# EXTRACT TO READ
⟨

Sustainability’s next generation flexes young wings of new ideas in Atlanta

A nascent movement in the sustainability arena flexed its young wings in Atlanta last week.

The movement involves the merging of issues including renewable energy, green buildings, and consumer products free of toxic chemicals. Apple CEO Tim Cook epitomizes the new concept for one advocate who spoke at a panel discussion sponsored by Southeast Green.

Cook drew headlines for his Feb. 28 remark to shareholders who criticized Apple’s green investment strategy: “If you want me to do things only for ROI [return on investment] reasons, you should get out of this stock.”

Panelist Judith Webb said Cook’s comment on his commitment to Apple’s triple bottom line – to include social and environmental concerns in addition to profit or loss – conveys a lot about the evolving state of sustainability. Webb is an Atlanta-area resident who serves as a senior vice president of the U.S. Green Building Council, which developed the LEED rating system.

“This is the new normal – everything is connected,” Webb said, elaborating with an example that shows how fast the concept of sustainability is spreading among young people.

“When we get somebody to invest in a STEM program [science, technology, engineering, math] with a group of kids, the students already are thinking as sustainability natives,” Webb said. “That’s just how they are.”

Southface Executive Director Dennis Creech said a similar convergence of sustainability premises emerged last week during the Greenprints forum, which brings together researchers and practioners in the field of green buildings and communities.

“People don’t’ realize there’s a transformation going on across the country,” Creech said. “There are more silos that you would want … the research community tends to be siloed, design professionals are just starting to come on board with green in efficiency for energy and water and recycled materials.

“Now we’re trying to get them to work more closely with the health professionals to bring together the research, health, design and materials side,” Creech said. “We want it all. And there’s no reason we can’t have it.”

Transparency is one of the threads that connects the blending issues of sustainability. Often, it’s the lack of transparency that’s shared.

⟩

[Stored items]

⟨

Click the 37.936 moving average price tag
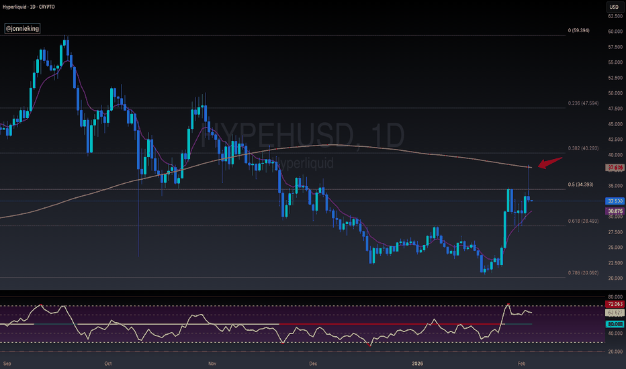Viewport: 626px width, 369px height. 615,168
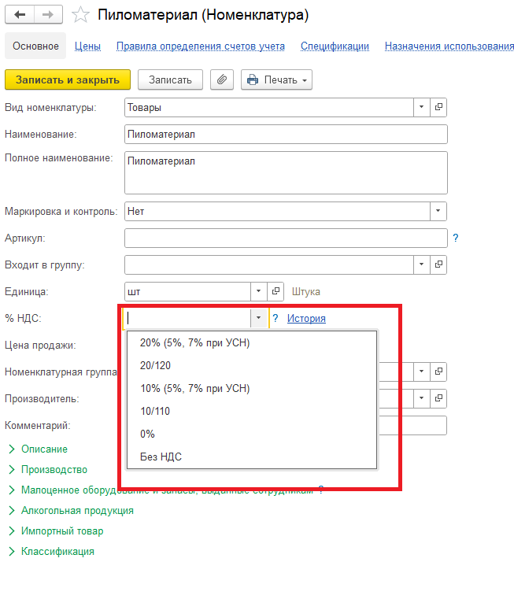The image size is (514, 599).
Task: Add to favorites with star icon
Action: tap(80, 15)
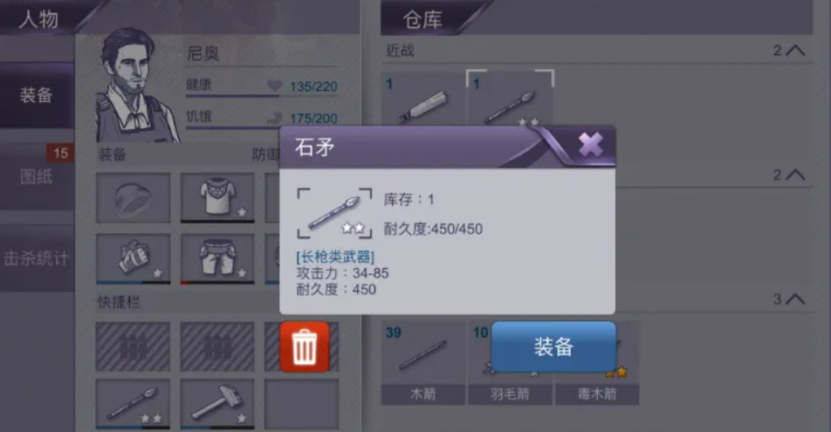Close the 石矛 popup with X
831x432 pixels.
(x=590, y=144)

⟩
⟨

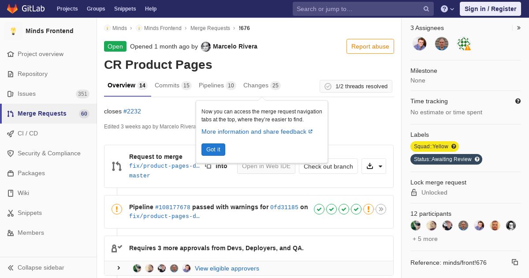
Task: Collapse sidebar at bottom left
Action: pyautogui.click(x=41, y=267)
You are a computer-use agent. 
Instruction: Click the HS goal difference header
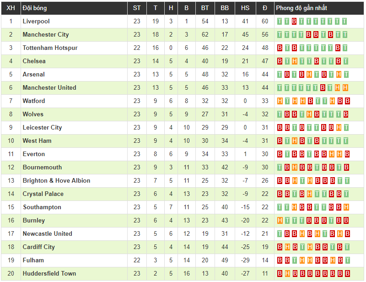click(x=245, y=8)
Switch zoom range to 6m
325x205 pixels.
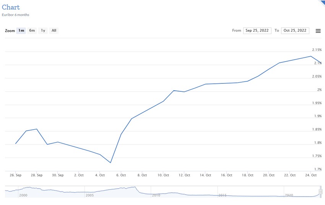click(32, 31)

⟩
⟨

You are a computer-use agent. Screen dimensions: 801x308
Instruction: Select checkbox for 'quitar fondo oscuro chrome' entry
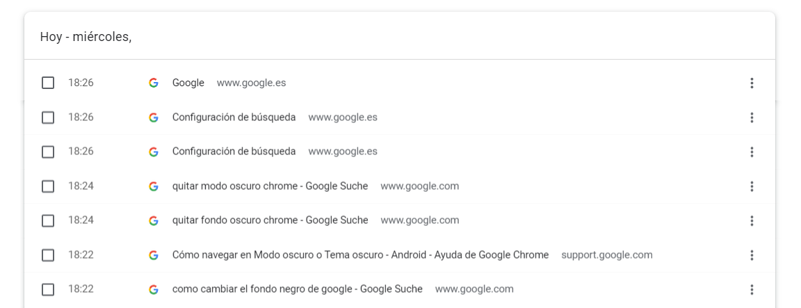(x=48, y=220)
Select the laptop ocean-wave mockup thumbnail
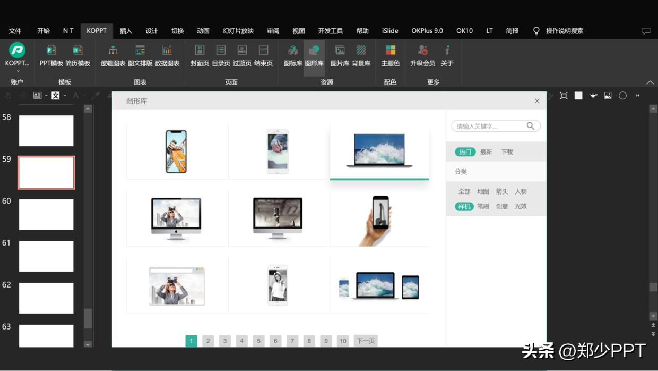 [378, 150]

⟩

# PARTS OF THE EXERCISE
- 1) List every person named in the article on sustainability in Atlanta.
- 2) Return the passage of the article on sustainability in Atlanta that runs from "The movement involves" to "LEED rating system.", copied word for word.

# WRITTEN RESPONSES
- 1)
Tim Cook
Judith Webb
Dennis Creech

- 2)
The movement involves the merging of issues including renewable energy, green buildings, and consumer products free of toxic chemicals. Apple CEO Tim Cook epitomizes the new concept for one advocate who spoke at a panel discussion sponsored by Southeast Green.

Cook drew headlines for his Feb. 28 remark to shareholders who criticized Apple’s green investment strategy: “If you want me to do things only for ROI [return on investment] reasons, you should get out of this stock.”

Panelist Judith Webb said Cook’s comment on his commitment to Apple’s triple bottom line – to include social and environmental concerns in addition to profit or loss – conveys a lot about the evolving state of sustainability. Webb is an Atlanta-area resident who serves as a senior vice president of the U.S. Green Building Council, which developed the LEED rating system.